Malthus is a red herring. What the author really wants is to tell us how to live our lives, under the shadow of the impending doom that is "overpopulation". It's always easier to control through fear, after all.

Cheryl

These cranks ought to just come out and say they hate capitalism, hate the social welfare system, hate liberalism and almost everything that supports modern life. They are like Andrew Bolt in reverse.

Curmudgeon:

Is there any suggestion the rete of innovation is slowing down? Not really. Food prices are high at the moment for a range of factors including a sharp increase in income for large numbers in India and China, but high prices stimulates production. If you can see genuine barriers to production increases then I'd be quite interested to know what they are.

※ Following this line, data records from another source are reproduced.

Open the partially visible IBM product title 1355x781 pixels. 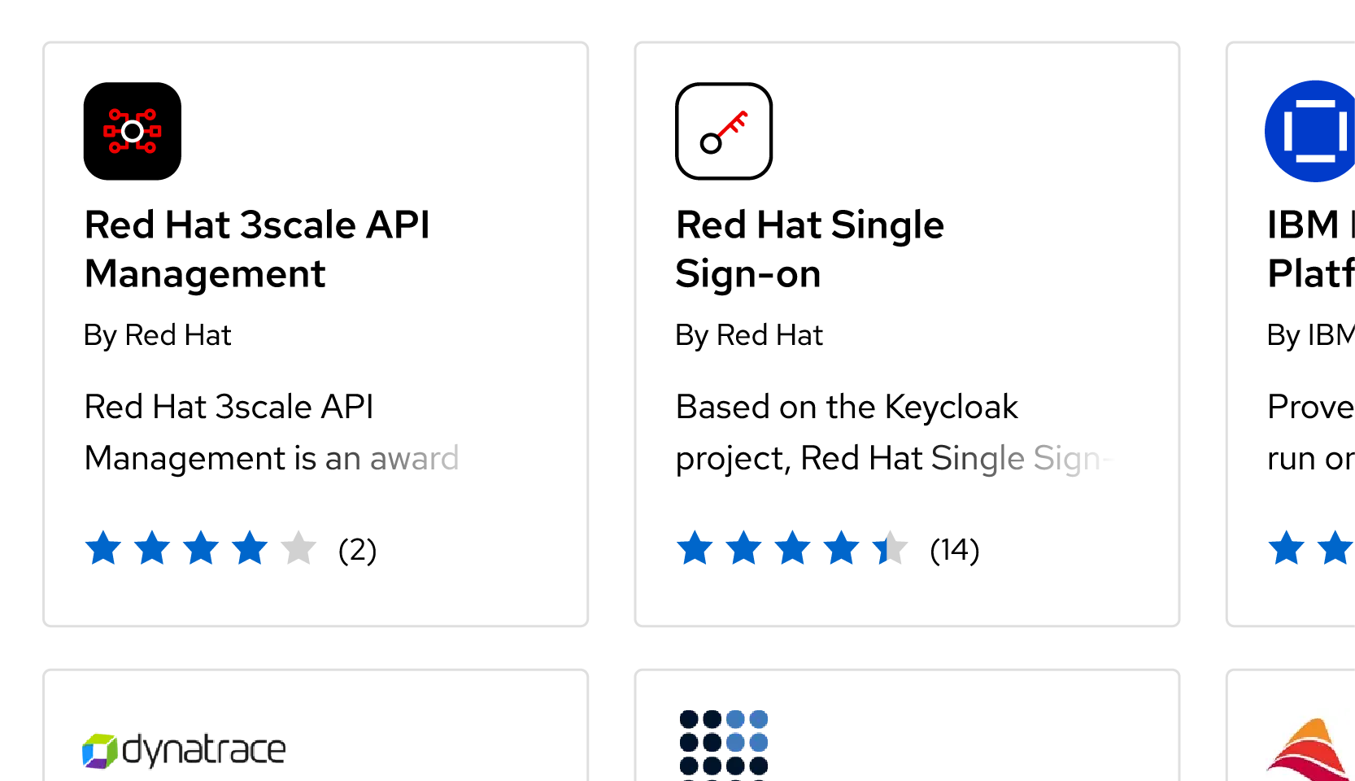(x=1309, y=249)
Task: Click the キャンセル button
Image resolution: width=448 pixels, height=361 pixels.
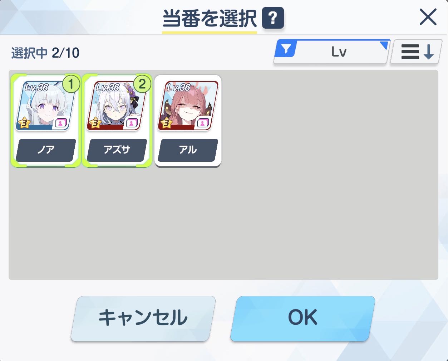Action: 143,318
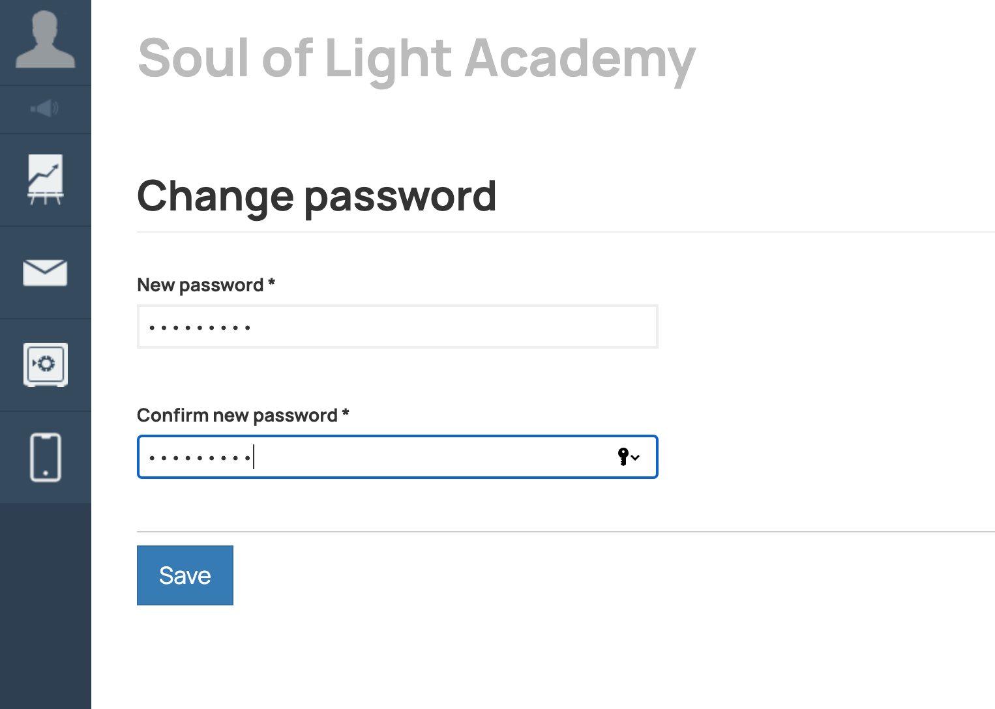The image size is (995, 709).
Task: Click the Soul of Light Academy title
Action: click(x=417, y=59)
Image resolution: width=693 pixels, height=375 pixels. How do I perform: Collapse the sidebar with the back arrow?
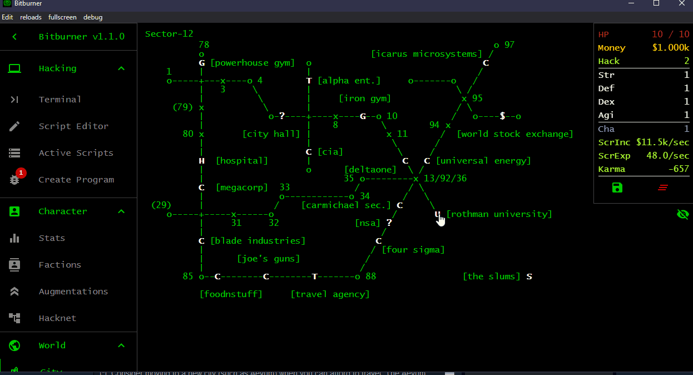point(14,36)
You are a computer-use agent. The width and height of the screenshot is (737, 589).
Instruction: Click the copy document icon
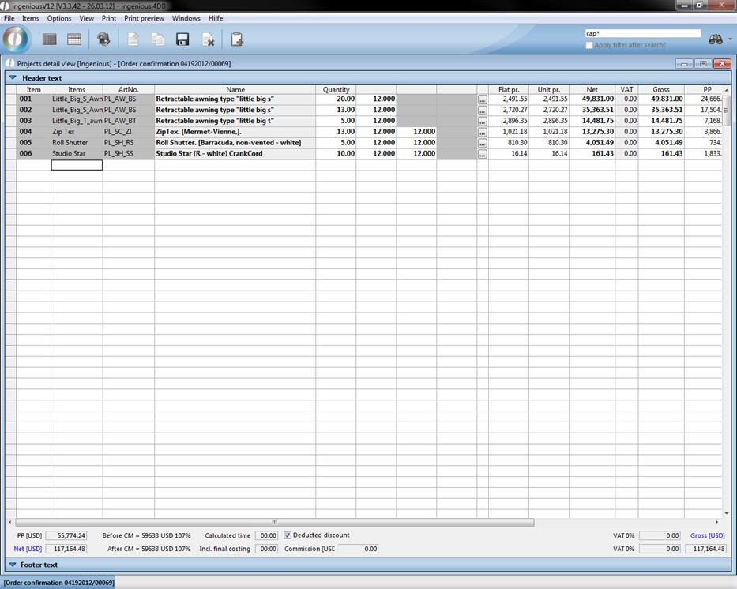(157, 39)
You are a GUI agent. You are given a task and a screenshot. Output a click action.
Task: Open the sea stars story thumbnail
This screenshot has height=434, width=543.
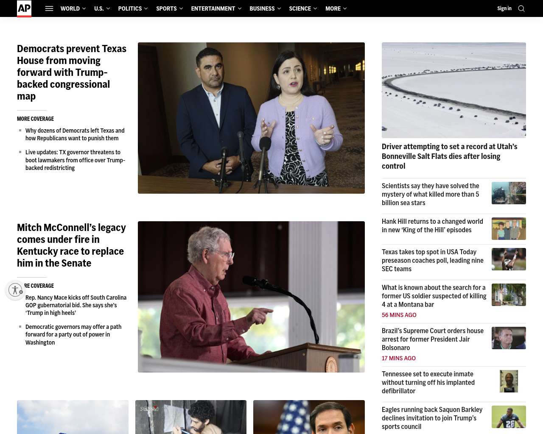[509, 193]

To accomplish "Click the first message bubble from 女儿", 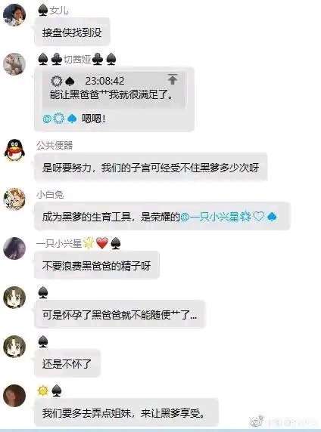I will click(x=72, y=32).
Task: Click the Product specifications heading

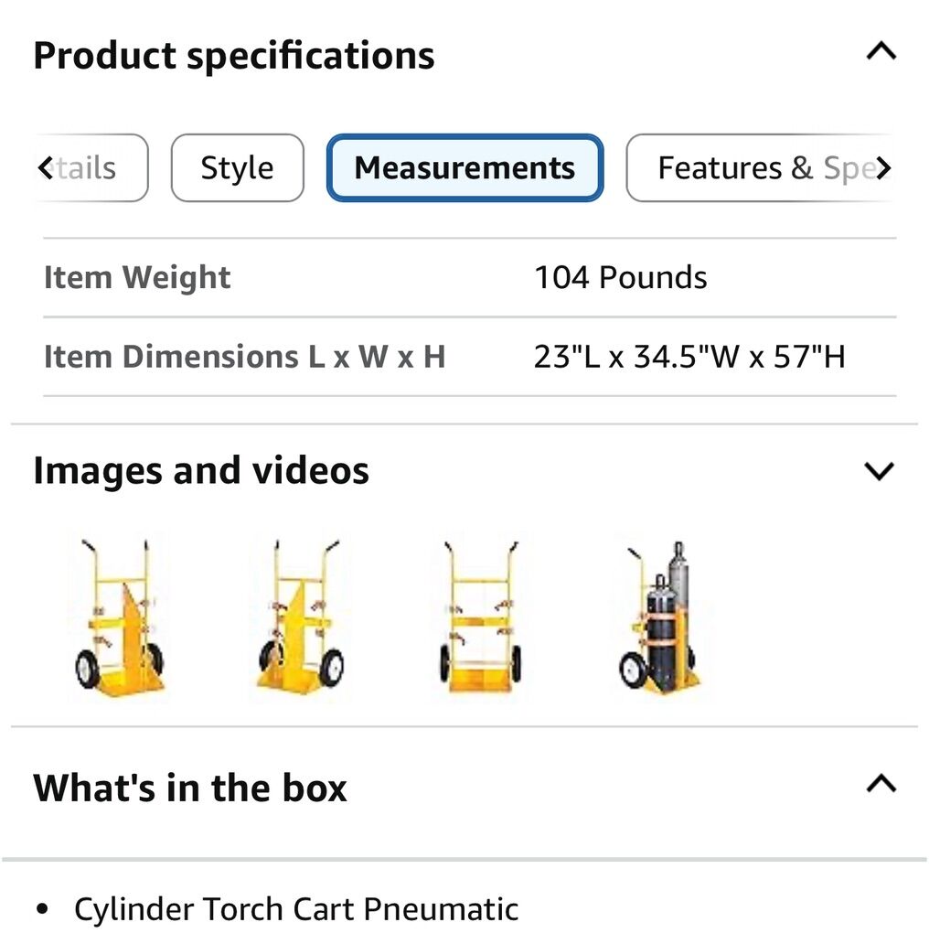Action: click(x=234, y=56)
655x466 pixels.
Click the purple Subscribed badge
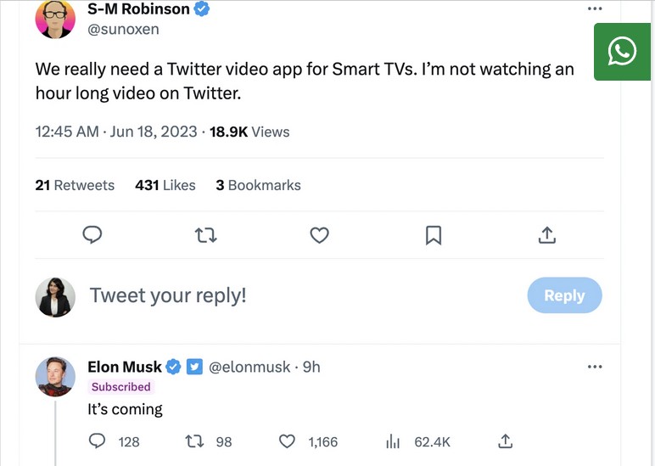coord(120,387)
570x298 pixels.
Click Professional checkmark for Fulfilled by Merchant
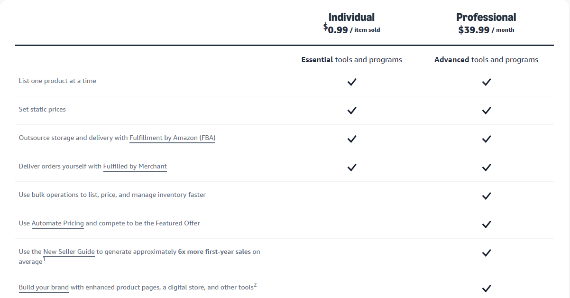point(486,168)
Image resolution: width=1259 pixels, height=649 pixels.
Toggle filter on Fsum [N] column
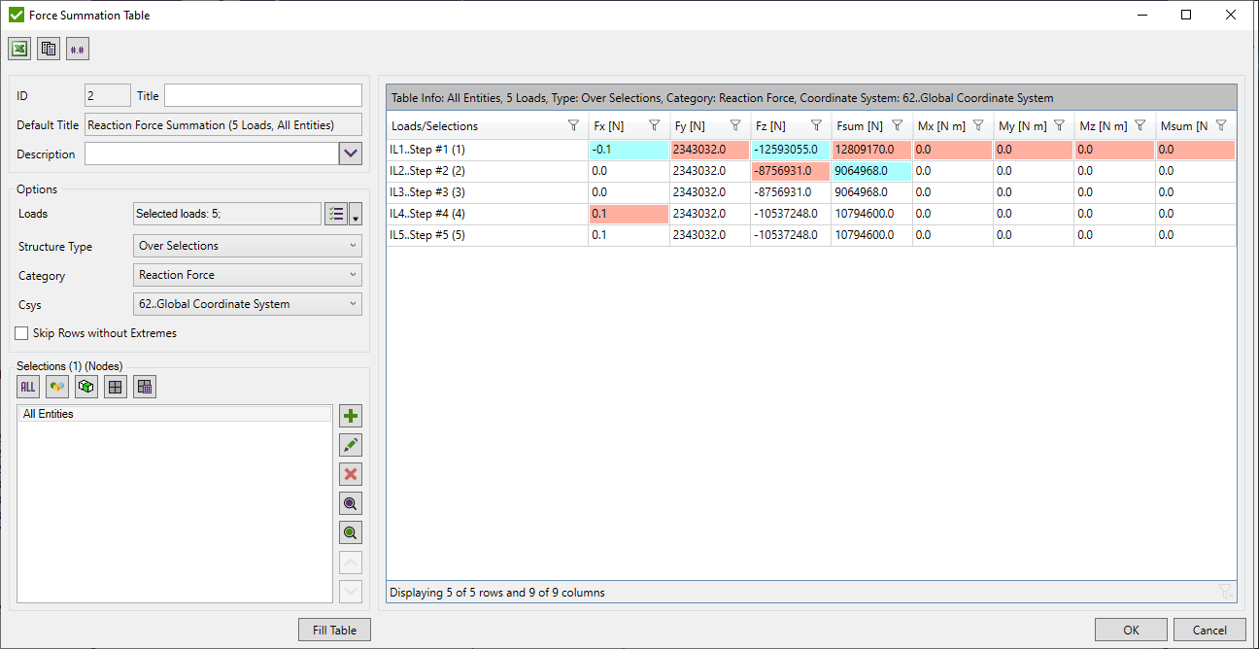coord(897,125)
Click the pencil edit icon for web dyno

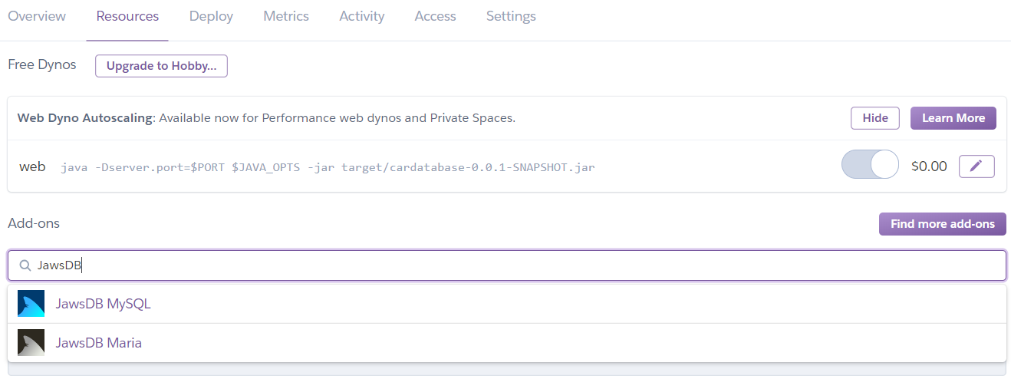tap(976, 166)
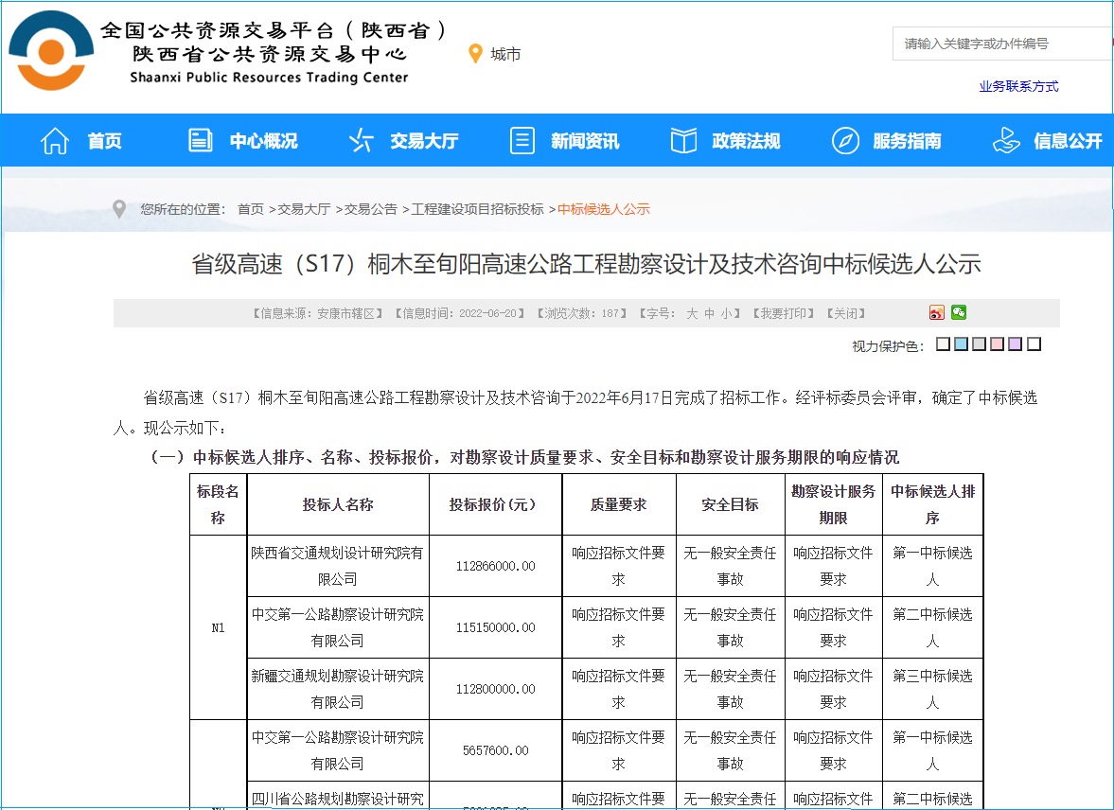1114x810 pixels.
Task: Select the pink eye-protection color swatch
Action: [x=997, y=344]
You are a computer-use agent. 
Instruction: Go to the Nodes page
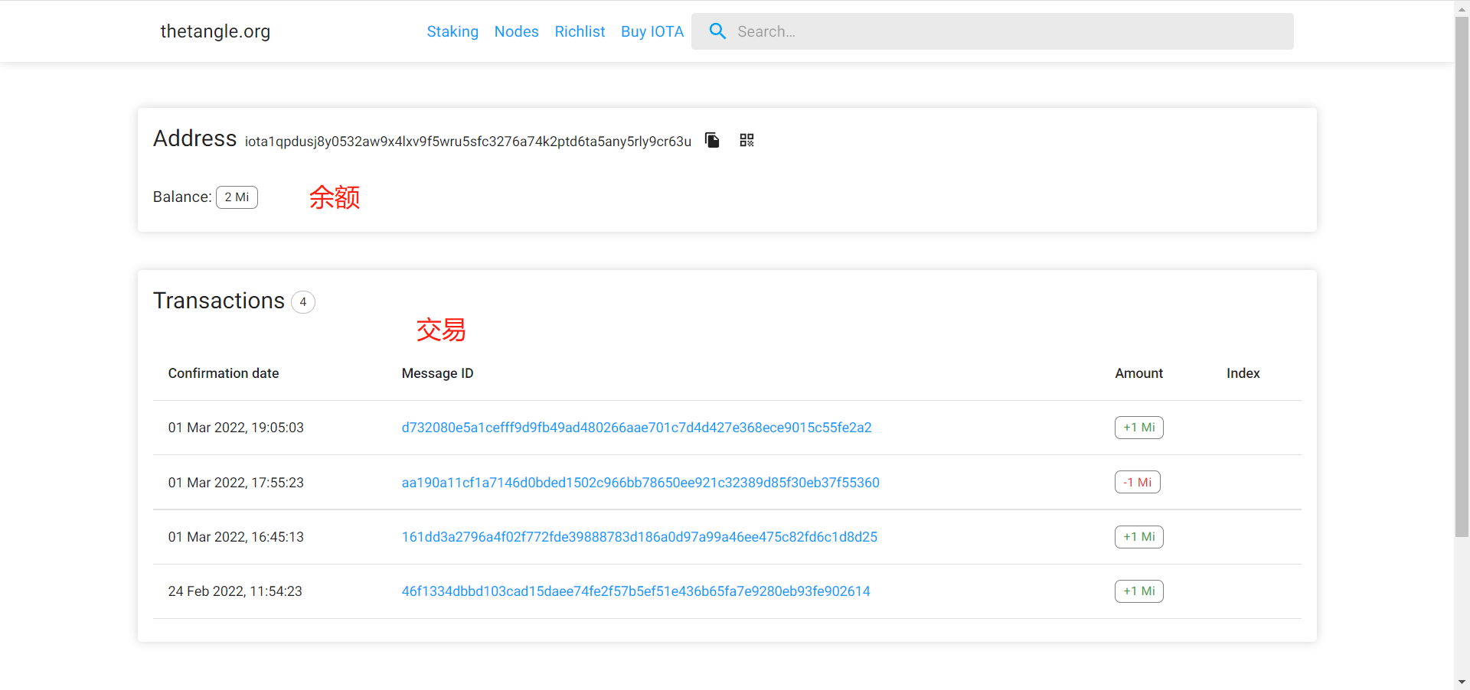[516, 31]
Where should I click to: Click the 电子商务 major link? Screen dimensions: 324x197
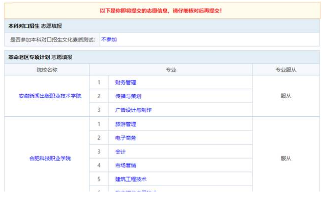point(125,138)
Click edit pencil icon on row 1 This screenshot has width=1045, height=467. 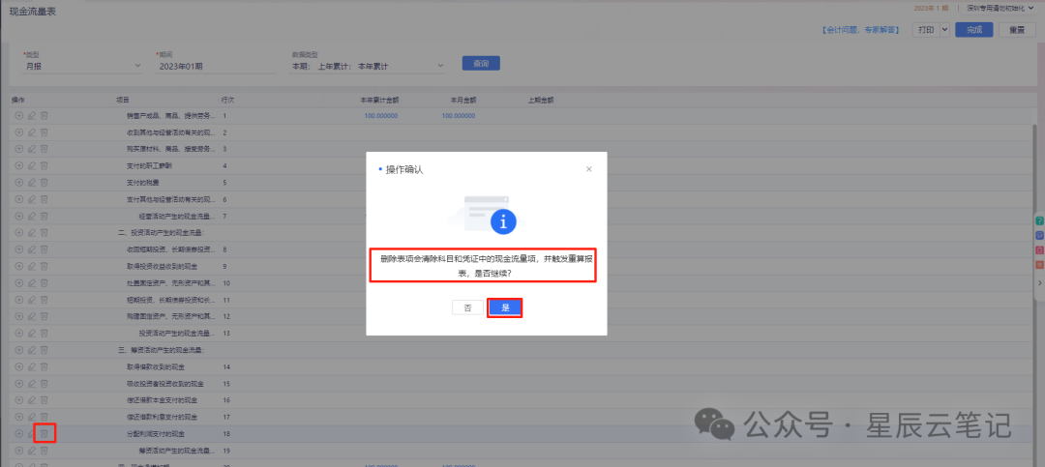[31, 115]
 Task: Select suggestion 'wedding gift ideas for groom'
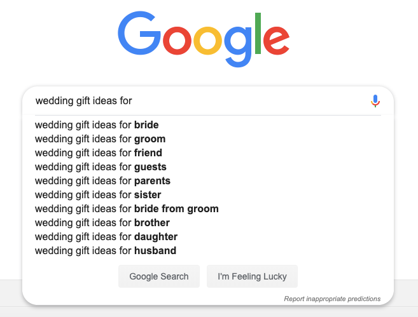click(x=208, y=139)
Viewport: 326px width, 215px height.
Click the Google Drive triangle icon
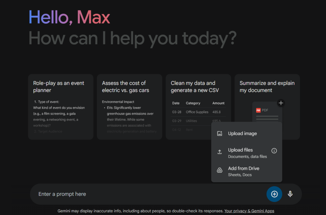pos(220,170)
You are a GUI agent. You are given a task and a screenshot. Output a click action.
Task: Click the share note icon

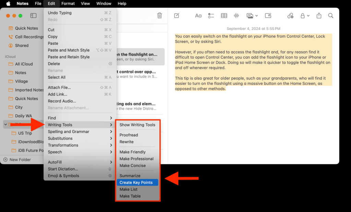click(319, 15)
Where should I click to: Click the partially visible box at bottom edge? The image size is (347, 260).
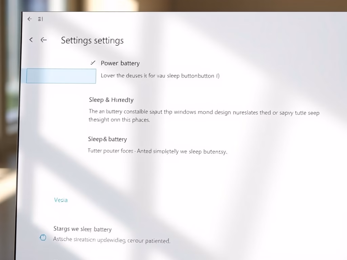tap(56, 259)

The author is not telling us how to live our lives - on the contrary the objection is that the social engineering that successive governments have engaged in is to pursue policies which encourage population growth. There is no need to tell anyone how many children to have but there is a need not to have policies which pay people to have children, which actively encourage migrants to come here.

To be anti growth is not to be anti-capitalism - people forget that the idea of a continually growing economy is a relatively new one - classical economists assumed that a mature capitalist economy would be stable. (Try reading people like Adam Smith or Galbraith, Cheryl)

I am assuming that Curmudgeon has the plans for a perpetual motion machine somewhere in his back pocket - pinning your hopes on continual innovation is like planning your financial future on the assumption that you will win lotto.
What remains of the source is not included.